To be done
Change "Grammarly extension icon" to "password manager extension icon" throughout the lines below and reproduce them with nothing else altered.

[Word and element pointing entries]
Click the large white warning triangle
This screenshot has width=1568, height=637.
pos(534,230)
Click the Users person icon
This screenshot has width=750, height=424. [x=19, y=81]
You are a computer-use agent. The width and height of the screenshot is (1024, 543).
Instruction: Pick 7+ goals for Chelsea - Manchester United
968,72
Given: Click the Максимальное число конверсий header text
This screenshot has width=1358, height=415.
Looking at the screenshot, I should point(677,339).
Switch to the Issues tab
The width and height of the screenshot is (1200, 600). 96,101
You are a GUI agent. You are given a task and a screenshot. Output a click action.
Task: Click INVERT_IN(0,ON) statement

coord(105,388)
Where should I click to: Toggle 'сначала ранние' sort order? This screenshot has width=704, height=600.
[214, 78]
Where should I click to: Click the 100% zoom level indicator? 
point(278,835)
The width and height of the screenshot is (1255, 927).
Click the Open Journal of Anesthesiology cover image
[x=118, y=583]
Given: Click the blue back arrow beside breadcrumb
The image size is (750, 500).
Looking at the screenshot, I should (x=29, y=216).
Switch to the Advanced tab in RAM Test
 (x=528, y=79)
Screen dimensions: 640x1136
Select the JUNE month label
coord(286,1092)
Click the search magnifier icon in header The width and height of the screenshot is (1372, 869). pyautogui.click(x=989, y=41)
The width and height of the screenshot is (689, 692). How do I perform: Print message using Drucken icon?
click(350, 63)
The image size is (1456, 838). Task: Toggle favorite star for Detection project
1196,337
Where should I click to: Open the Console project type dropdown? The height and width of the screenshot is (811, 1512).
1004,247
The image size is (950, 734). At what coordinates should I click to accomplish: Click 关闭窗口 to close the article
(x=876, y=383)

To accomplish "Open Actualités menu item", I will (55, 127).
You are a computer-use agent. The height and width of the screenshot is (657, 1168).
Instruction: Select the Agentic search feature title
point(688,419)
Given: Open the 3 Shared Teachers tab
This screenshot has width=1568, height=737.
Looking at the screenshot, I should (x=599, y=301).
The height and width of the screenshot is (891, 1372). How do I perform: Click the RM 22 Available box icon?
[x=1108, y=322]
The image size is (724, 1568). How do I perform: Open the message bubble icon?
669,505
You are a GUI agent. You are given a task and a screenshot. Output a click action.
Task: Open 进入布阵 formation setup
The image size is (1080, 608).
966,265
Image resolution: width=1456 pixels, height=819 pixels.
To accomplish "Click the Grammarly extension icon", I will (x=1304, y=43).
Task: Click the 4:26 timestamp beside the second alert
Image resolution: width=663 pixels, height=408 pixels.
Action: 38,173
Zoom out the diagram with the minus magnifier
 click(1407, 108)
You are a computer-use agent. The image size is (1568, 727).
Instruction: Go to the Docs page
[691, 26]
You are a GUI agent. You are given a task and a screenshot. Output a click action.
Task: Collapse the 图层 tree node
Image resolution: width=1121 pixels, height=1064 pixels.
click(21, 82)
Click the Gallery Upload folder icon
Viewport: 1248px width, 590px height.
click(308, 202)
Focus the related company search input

Expected output
Click the large white warning triangle
This screenshot has width=1568, height=637.
pos(534,230)
Click the Users person icon
This screenshot has width=750, height=424. [x=19, y=81]
You are a computer-use agent. The width and height of the screenshot is (1024, 543).
Instruction: Pick 7+ goals for Chelsea - Manchester United
968,72
Given: Click the Максимальное число конверсий header text
This screenshot has width=1358, height=415.
Looking at the screenshot, I should point(677,339).
Switch to the Issues tab
The width and height of the screenshot is (1200, 600). 96,101
You are a GUI agent. You are given a task and a screenshot. Output a click action.
Task: Click INVERT_IN(0,ON) statement

coord(105,388)
Where should I click to: Toggle 'сначала ранние' sort order? This screenshot has width=704, height=600.
[214, 78]
Where should I click to: Click the 100% zoom level indicator? 
point(278,835)
The width and height of the screenshot is (1255, 927).
Click the Open Journal of Anesthesiology cover image
[x=118, y=583]
Given: Click the blue back arrow beside breadcrumb
The image size is (750, 500).
Looking at the screenshot, I should (x=29, y=216).
Switch to the Advanced tab in RAM Test
 (x=528, y=79)
Screen dimensions: 640x1136
Select the JUNE month label
coord(286,1092)
Click the search magnifier icon in header The width and height of the screenshot is (1372, 869). pyautogui.click(x=989, y=41)
The width and height of the screenshot is (689, 692). How do I perform: Print message using Drucken icon?
click(350, 63)
The image size is (1456, 838). Task: Toggle favorite star for Detection project
1196,337
Where should I click to: Open the Console project type dropdown? The height and width of the screenshot is (811, 1512).
1004,247
The image size is (950, 734). At what coordinates should I click to accomplish: Click 关闭窗口 to close the article
(x=876, y=383)

To accomplish "Open Actualités menu item", I will (55, 127).
You are a computer-use agent. The height and width of the screenshot is (657, 1168).
Instruction: Select the Agentic search feature title
point(688,419)
Given: Open the 3 Shared Teachers tab
This screenshot has width=1568, height=737.
Looking at the screenshot, I should (x=599, y=301).
The height and width of the screenshot is (891, 1372). How do I perform: Click the RM 22 Available box icon?
[x=1108, y=322]
The image size is (724, 1568). How do I perform: Open the message bubble icon?
669,505
You are a GUI agent. You are given a task and a screenshot. Output a click action.
Task: Open 进入布阵 formation setup
The image size is (1080, 608).
966,265
Image resolution: width=1456 pixels, height=819 pixels.
To accomplish "Click the password manager extension icon", I will (x=1304, y=43).
Task: Click the 4:26 timestamp beside the second alert
Image resolution: width=663 pixels, height=408 pixels.
Action: 38,173
Zoom out the diagram with the minus magnifier
 click(1407, 108)
You are a computer-use agent. The image size is (1568, 727).
Instruction: Go to the Docs page
[691, 26]
You are a GUI agent. You are given a task and a screenshot. Output a click action.
Task: Collapse the 图层 tree node
Image resolution: width=1121 pixels, height=1064 pixels.
click(21, 82)
Click the Gallery Upload folder icon
Viewport: 1248px width, 590px height.
click(308, 202)
Focus the related company search input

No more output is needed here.